Method of estimation of GDP
• Industrial production for the domestic market can also be estimated from
information on wages and prices, but cross-checked against independent
information on cloth consumption per capita. Output of the export
industries is based on the excellent export data collected by the European
East India companies. A weighted average of the output of home and
export industries is used to chart the movement of total industry and
commerce.
• For services, the output of the government sector is measured using data
on tax revenue, while the size of the private services and rent sector is
assumed to move in line with the urban population.
GDP by Sectors, 1600 - 1871
• Total industry and commerce grew rapidly between 1650
and 1801, driven particularly by exports.
India’s per capita GDP declined during the seventeenth and eighteenth
centuries before stabilizing during the nineteenth century.
• India’s comparative position deteriorated from a GDP per capita of more
than 60 per cent of the British level in 1600 to just 14.5 per cent by 1871.
• The Great Divergence was therefore already under way during the early
modern period, so that developments during the colonial period cannot be
seen as the root cause of the divergence.
• Similar pattern of declining GDP per capita during the seventeenth and
eighteenth centuries occurred in China as well.
• India lacked the state institutions needed to underpin the hard work,
investment and innovation that allowed Britain and Holland to break free from
the Malthusian trap (Parthasarathi 2011).
Aggregate economic performance since 1871
• We have more detailed historical national accounts for the period after
1871 constructed by Heston (1983) and Sivasubramonian (2000).
• Per capita incomes grew slowly during the late nineteenth century,
but stagnated during the first half of the twentieth century.
• Since 1947, the GDP per capita has grown at a positive rate,
indicating a transition to modern economic growth.
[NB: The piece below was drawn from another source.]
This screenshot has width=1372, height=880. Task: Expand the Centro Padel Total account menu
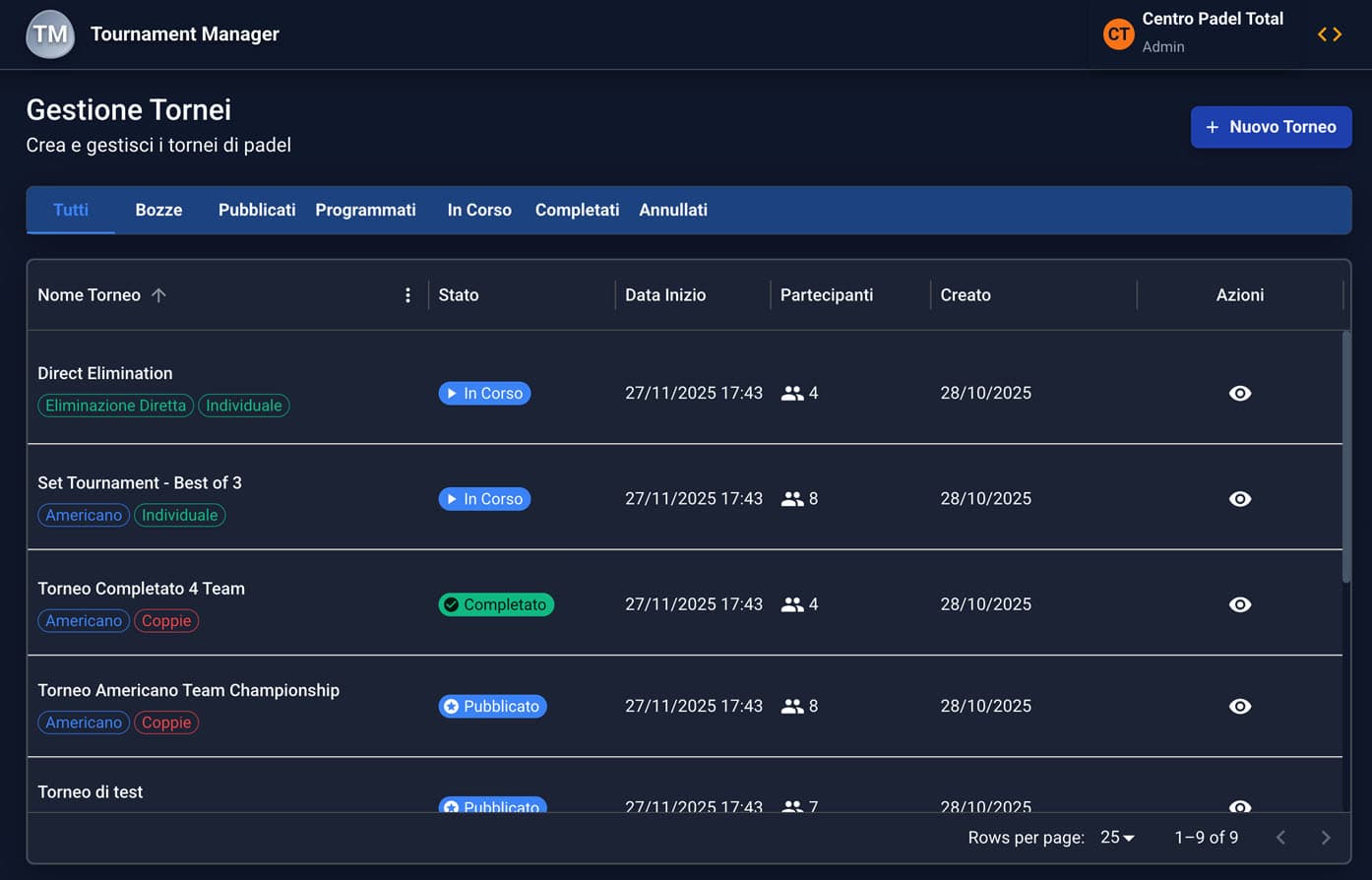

However, this
growth rate has lagged behind that of East Asian countries coming
out of colonial rule.
Conclusion
• In this paper we have covered four centuries of Indian economic
performance and living standards.
• Using data on real wages and GDP per capita, we have established
that the Great Divergence was already under way during the early
modern period.
• By the early nineteenth century, Indian real wages and GDP per
capita stabilized at a low level, and despite some signs of a small
increase in the late nineteenth century, the rest of the colonial
period was characterized by stagnation.